Meaning much of the beginning of this season has seen him building up the ranking points to get him back in business and ready to return to the Slams, Wimbledon handing the world number six the wildcard as he was just outside the top seven at qualification cut off.

And it’s a return that many are looking forward to as the lawns of SW19 wouldn’t be the same without the sound of his bullying backhand twanging off his racket on court.

Like Britain’s Reid he is on the same side of the draw as Kunieda, so will have to get past him to make it to the final but he has form in beating the World number one, not just this year at the Georgia Open but also way back in 2015 at the year-end singles masters event .

At the time Kunieda was on a nearly three year unbeaten run, but Gerard ended it on his way to lifting the title, defeating him twice in the same week.

“I can’t wait to start the competition here,” Gerard said.

And one of the aspects that could serve Gerard well is his serve, given that it’s one of the most powerful in the men’s game at the minute.

“I’m not going to go out there and try and make aces though I’m going to just try and get that first serve in,” he said. “If I serve well it gives me a big advantage so I’m going to go out there and play game.”

France’s finest

Another player to have scored a victory against Kunieda this season is France’s Stephane Houdet.

Over the years on tour the pair have built up quite the on court rivalry and they have already met in a Grand Slam final this year.

The result went Kunieda’s way but it was a close and competitive match and with Houdet on the opposite side of the draw to the World number one there is potential we could get to witness another classic final.

“We play chess on the tennis court every time,” Houdet said. “Shingo knows the game perfectly, he analyses everything and also when you play Shingo you don’t just face him you play the whole country because of the support he has.

“But like last year this men’s draw is so open, we can never say this person is going to win – all of our matches are tough – and this is what’s nice now in wheelchair tennis we have strong, competitive draws of eight players here at the Grand Slams.”

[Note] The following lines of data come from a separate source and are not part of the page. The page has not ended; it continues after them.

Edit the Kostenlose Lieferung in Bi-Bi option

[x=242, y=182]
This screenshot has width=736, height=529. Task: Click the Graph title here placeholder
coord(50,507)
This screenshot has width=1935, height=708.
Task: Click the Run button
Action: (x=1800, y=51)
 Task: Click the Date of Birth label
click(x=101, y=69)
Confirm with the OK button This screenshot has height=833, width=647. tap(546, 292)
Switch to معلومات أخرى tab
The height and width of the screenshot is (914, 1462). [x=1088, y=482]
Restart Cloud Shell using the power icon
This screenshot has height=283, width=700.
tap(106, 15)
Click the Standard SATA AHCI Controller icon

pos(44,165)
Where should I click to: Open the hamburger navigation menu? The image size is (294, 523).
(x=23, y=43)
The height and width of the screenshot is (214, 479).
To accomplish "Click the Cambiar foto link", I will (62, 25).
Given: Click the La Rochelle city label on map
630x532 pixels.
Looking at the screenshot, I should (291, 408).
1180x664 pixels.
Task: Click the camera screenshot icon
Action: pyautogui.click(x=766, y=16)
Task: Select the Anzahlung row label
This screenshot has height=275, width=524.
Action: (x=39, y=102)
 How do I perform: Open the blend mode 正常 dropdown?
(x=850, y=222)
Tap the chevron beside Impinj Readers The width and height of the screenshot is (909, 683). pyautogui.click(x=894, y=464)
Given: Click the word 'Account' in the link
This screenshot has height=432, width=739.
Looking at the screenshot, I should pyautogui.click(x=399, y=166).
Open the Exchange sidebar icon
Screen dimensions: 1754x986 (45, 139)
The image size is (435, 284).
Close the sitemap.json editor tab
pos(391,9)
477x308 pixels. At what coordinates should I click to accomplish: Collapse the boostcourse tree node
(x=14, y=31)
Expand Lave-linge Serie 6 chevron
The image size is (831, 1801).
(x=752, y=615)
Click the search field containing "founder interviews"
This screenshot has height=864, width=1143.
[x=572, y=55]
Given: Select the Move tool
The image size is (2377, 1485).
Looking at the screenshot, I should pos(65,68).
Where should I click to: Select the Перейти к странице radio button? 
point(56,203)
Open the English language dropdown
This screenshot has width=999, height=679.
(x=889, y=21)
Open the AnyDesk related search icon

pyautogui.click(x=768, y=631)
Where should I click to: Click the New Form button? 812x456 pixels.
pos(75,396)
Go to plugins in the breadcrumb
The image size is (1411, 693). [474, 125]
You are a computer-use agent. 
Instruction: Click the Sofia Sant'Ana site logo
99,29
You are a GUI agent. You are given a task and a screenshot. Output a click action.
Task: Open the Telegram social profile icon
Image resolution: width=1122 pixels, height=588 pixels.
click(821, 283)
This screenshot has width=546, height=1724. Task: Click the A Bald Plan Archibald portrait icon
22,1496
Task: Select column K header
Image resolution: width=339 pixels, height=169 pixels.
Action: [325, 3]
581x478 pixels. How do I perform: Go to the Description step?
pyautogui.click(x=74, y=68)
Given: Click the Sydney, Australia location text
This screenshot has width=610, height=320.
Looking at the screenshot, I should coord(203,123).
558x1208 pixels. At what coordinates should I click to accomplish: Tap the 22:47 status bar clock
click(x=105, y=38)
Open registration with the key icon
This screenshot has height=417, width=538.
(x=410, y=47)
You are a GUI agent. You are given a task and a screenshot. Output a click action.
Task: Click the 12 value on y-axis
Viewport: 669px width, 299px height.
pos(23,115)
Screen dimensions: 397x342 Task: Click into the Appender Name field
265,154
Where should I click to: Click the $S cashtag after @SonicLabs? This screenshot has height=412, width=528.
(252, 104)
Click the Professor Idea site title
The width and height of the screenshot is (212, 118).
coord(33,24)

Houdet will be joined on his side of the singles draw by compatriot, and doubles partner, Nicolas Peifer.

Peifer is also a player who when he is playing his best tennis and focused can wipe anybody off the court and he’s coming into this week at Wimbledon having just scored a big win over Joachim Gerard at the Swiss Open tournament last week, giving him confidence.

The Argentinian ace

Gustavo Fernandez finished as runner-up last year to Olsson and is definitely looking to go one better and lift that trophy in 2018.

He opens his campaign this year against Kunieda and can go in confident knowing that at the warm-up tournament in Surbiton last week he scored a victory on grass over the world number one.

Fernandez however, is not taking that for granted.

“Surbiton is an exhibition tournament and Wimbledon is a totally different feeling as we’re playing for points and there’s a lot of pressure and tension,” Fernandez said. “I think I have good chances and I’m ready to try and do my best and to play well at Surbiton has definitely given me confidence that I can.”

And Shingo will also have to watch out for the Fernandez special when he takes to the court against him, as the Argentinian has the unique ability to throw his racket from his hand when striking the ball and still win the point.

Fernandez laughed as he said; “I don’t know how I do it, maybe it’s a quality I have or maybe it’s just lucky.”